*Directions for this task:* Pull every line containing "with" from the data.

Start of Block

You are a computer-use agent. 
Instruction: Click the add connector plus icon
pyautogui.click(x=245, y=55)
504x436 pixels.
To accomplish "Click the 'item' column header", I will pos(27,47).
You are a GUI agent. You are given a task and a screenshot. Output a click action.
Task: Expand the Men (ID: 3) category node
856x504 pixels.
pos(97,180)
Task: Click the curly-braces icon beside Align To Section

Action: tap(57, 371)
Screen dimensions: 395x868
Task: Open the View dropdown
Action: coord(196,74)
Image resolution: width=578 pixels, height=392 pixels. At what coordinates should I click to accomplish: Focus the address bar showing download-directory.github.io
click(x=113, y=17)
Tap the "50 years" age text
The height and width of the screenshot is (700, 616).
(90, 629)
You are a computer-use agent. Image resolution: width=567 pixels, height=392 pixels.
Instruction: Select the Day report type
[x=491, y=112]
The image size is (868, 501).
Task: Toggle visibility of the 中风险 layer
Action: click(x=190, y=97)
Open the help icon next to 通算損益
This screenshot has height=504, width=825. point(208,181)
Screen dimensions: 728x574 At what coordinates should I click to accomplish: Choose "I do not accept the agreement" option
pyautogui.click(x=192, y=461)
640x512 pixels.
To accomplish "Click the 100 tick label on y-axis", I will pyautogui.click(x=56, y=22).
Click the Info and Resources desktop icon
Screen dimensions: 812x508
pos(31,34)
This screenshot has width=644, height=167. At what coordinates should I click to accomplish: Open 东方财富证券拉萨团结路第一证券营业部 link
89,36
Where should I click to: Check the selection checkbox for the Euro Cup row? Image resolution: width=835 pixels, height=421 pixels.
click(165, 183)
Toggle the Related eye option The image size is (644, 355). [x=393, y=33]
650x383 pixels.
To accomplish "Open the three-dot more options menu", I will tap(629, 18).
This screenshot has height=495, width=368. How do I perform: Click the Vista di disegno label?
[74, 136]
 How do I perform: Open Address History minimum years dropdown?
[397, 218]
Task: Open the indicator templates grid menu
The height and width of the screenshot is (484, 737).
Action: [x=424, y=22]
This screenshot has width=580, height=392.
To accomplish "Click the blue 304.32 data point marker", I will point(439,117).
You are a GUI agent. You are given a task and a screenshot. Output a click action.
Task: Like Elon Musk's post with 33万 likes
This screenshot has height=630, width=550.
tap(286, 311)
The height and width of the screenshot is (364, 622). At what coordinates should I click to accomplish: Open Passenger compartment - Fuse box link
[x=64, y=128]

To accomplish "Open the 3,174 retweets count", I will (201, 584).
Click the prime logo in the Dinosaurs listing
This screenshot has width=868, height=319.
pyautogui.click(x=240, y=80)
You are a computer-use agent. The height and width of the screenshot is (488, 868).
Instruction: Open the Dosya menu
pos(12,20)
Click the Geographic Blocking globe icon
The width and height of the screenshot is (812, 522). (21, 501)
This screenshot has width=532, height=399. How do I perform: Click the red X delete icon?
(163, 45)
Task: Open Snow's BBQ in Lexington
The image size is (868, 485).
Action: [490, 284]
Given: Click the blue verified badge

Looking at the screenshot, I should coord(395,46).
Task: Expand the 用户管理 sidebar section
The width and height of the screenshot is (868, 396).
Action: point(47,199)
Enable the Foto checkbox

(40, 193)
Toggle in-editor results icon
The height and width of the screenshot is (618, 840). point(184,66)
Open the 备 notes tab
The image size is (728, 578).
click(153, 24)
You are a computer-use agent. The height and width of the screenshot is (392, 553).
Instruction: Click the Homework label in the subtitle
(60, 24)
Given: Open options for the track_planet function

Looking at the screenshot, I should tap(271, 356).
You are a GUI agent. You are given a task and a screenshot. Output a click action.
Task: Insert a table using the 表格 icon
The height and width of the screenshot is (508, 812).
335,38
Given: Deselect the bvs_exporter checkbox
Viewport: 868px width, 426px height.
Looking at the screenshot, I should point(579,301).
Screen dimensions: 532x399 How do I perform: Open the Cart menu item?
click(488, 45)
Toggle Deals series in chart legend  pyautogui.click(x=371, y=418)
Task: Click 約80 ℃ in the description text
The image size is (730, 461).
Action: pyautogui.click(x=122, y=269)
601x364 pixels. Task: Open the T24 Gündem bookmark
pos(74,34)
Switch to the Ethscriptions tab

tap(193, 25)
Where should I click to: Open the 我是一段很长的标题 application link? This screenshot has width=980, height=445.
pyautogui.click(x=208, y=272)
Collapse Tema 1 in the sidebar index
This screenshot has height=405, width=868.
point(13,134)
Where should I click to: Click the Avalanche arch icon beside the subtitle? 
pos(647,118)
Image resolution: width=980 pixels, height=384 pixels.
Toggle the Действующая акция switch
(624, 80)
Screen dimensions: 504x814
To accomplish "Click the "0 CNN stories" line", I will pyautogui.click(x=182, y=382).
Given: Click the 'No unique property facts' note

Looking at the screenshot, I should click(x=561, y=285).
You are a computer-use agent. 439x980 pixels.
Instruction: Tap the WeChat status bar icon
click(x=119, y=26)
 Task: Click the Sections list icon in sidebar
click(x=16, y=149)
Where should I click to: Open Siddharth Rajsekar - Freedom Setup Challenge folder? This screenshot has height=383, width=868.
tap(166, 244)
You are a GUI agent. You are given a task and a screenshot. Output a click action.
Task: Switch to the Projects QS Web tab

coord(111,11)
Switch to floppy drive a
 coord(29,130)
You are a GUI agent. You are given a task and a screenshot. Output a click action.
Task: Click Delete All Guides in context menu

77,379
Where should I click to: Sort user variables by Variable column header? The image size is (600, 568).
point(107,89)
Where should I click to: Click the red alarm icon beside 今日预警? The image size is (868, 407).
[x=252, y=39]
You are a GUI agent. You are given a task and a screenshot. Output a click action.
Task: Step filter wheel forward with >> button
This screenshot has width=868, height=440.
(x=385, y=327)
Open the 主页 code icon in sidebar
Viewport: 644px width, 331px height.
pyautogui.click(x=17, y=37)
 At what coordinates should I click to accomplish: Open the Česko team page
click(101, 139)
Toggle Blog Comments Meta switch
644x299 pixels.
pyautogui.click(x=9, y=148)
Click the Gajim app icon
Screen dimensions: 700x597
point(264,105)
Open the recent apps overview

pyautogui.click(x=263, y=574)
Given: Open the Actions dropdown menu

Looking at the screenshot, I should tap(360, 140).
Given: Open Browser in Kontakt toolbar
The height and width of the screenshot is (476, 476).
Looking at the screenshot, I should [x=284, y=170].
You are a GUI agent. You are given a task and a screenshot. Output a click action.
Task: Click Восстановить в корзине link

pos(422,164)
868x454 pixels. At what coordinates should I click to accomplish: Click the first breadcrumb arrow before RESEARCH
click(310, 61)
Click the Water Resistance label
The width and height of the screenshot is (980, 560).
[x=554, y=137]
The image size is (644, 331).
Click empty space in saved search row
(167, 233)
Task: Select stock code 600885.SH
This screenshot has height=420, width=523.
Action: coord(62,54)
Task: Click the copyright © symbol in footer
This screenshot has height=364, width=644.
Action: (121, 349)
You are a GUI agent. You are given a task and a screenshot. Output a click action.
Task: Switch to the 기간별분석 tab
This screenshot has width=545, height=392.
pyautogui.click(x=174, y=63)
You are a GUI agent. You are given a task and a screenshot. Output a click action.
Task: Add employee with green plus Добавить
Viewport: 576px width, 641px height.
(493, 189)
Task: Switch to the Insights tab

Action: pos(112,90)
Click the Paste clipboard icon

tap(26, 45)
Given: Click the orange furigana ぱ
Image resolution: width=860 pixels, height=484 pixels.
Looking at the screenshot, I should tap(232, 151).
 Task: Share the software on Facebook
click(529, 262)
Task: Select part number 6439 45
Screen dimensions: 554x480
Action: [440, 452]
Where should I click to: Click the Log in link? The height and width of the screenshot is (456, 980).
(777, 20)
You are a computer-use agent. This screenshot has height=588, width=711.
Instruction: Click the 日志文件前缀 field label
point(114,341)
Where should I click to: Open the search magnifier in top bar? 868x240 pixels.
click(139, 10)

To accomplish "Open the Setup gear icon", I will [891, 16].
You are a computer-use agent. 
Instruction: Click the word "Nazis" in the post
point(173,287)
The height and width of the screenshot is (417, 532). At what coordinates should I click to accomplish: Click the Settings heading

End of Block

*Your solution:*
Task: Like Elon Musk's post with 33万 likes
Task: Step filter wheel forward with >> button
Task: Add employee with green plus Добавить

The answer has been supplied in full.